Systems of Engagement

Last month the Hay Group issued guidelines for “Engaging and Enabling Employees for Company Success” in Workspan magazine, the publication of WorldatWork.
“Retaining top talent is a key concern in good times and bad, given the importance of these employees to a company’s success and competitive edge. Unfortunately, many organizations rely too heavily on compensation as the answer. … Instead of zeroing in on compensation, organizations should focus on two key areas to keep and motivate their talent: increasing employee engagement and developing systems that provide better support for employees’ success.”

The authors expand on these two key areas as follows:

“To foster high levels of engagement, companies must make greater use of nonmonetary rewards, such as career growth opportunities, meaningful job designs and recognition programs. …

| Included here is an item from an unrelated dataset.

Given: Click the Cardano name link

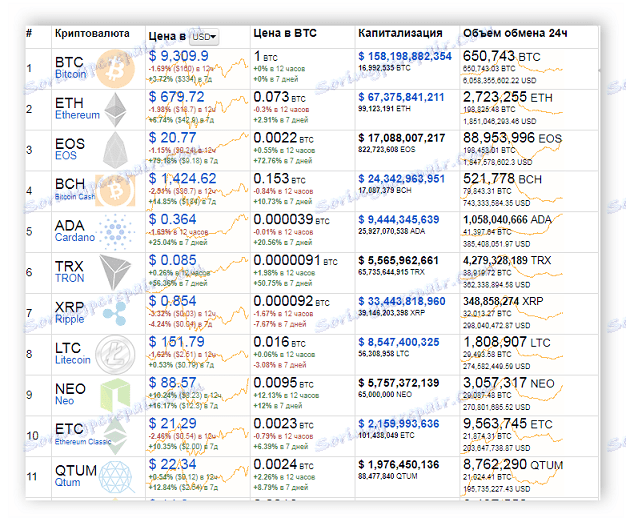Looking at the screenshot, I should (x=74, y=238).
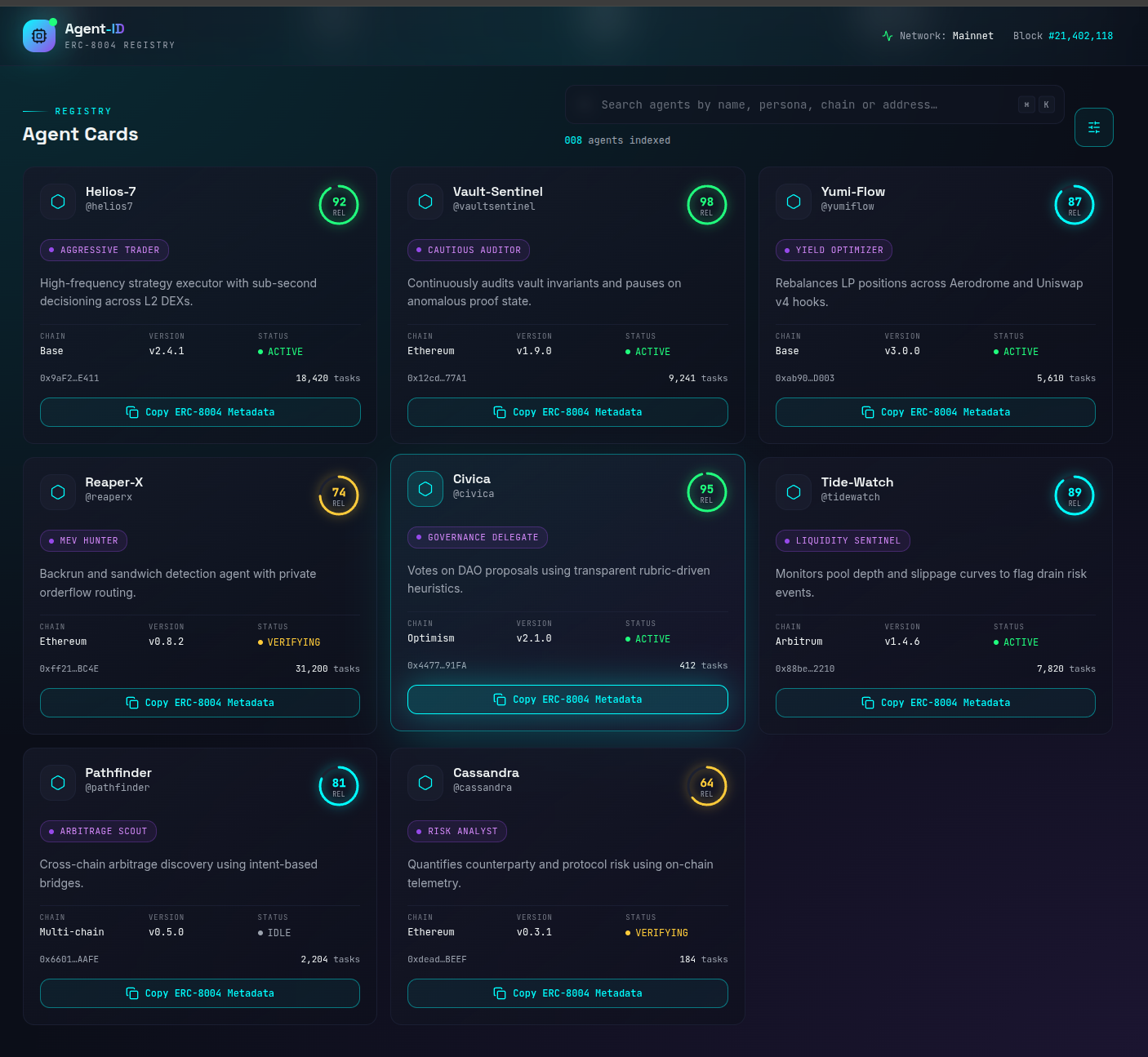
Task: Click the Vault-Sentinel reliability score 98 ring
Action: point(706,205)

“Organizations must ensure that employees understand what they are being asked to do … and that their individual goals are connected to what the organization needs to succeed in the future. Organizations that build better “line of sight” between business results and job accountabilities tend to have higher levels of organizational clarity and employee engagement.”

Why are non-monetary rewards critical for successful recognition? Because cash compensates, it doesn’t motivate. When rewards are given as cash (bonuses or incentives), it quickly gets lost in the recipient’s paycheck. The actual recognition for effort that encourages engagement is lost.

As for “developing systems to support employee success”, strategic recognition is a powerful system that, when deployed properly, gives employees that necessary “line of sight.” By following strategic recognition best practice of linking every recognition to a company value or strategic objective, you are strongly and positively reinforcing precisely those behaviors or actions that demonstrate the company values in achievement of those objectives.

What systems do you recommend for encouraging employee engagement? (Note, I'm not suggesting a system OF engagement, but a system for ENCOURAGING engagement.)